Figure 3.

In vitro Ndufc2 silencing in A10 cells. A, Confirmation of Ndufc2 silencing by RT‐PCR and western blot; *P<0.0001 for each siRNA versus baseline (n=6). B, Representative western blot of BNG (n=3) in silenced versus nonsilenced A10 cells. All complexes belonging to OXPHOS are identified on the right side; Hsp60 was used to normalize protein expression level. C, Densitometric analysis of BNG. *P<0.0001 for each siRNA versus both baseline and negative CTRL. D, Assessment of complex I activity. E, Mitochondrial membrane potential assessment. *P<0.0001 for each siRNA versus both baseline and negative CTRL (n=6). F, Measurement of ATP levels in silenced versus nonsilenced cells and both in the absence and in the presence of oligomycin and valinomycin (to confirm functionality of the ATP assay as specified above). *P<0.0001 for each siRNA versus baseline and versus negative CTRL, and for each inhibited point versus the noninhibited corresponding sample (n=6 for each group). G, Assessment of resctive oxygen species levels; *P<0.0001 for each siRNA versus both baseline and negative CTRL (n=6 for each group). H, Representative western blot (n=3) of Nf‐κBp65 and of its inhibitor, IκB, in silenced versus nonsilenced cells, showing that increases of Nf‐κBp65 expression are accompanied by decreases of IκB expression levels. I, FACS analysis and corresponding percent values of necrotic cells (J). *P<0.0001 for each siRNA versus both baseline and negative CTRL (n=5).
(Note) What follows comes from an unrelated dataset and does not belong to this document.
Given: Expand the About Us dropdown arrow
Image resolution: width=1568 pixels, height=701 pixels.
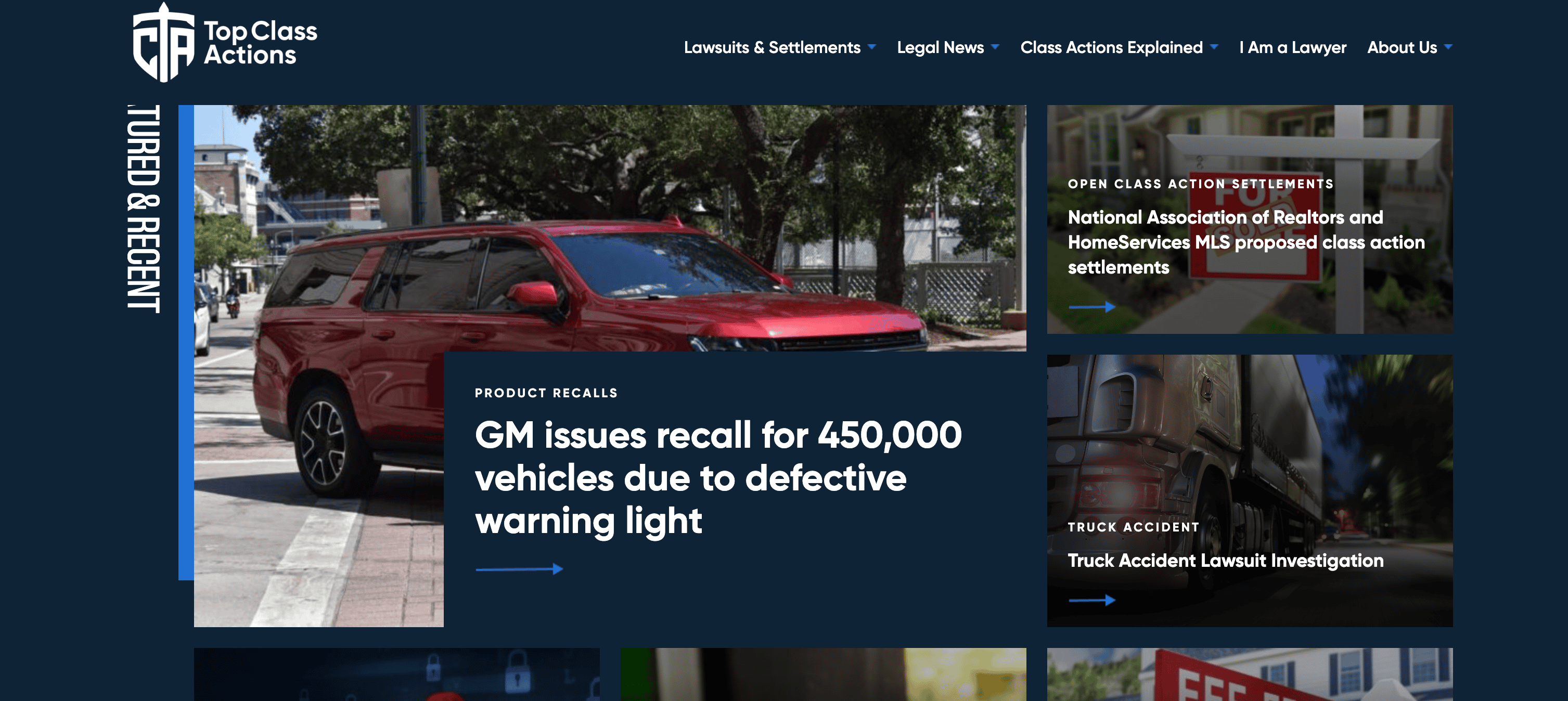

Values are expressed as means±SD. Ctrl indicates control; DCHF, 2′,7′‐dichlorodihydrofluorescein; FACS, fluorescence‐activated cell sorting; Hsp60, heat shock protein 60; IκB, nuclear factor of kappa light polypeptide gene enhancer in B‐cells inhibitor; Nf‐κB, nuclear factor kappa B; RT‐PCR, reverse‐transcriptase polymerase chain reaction.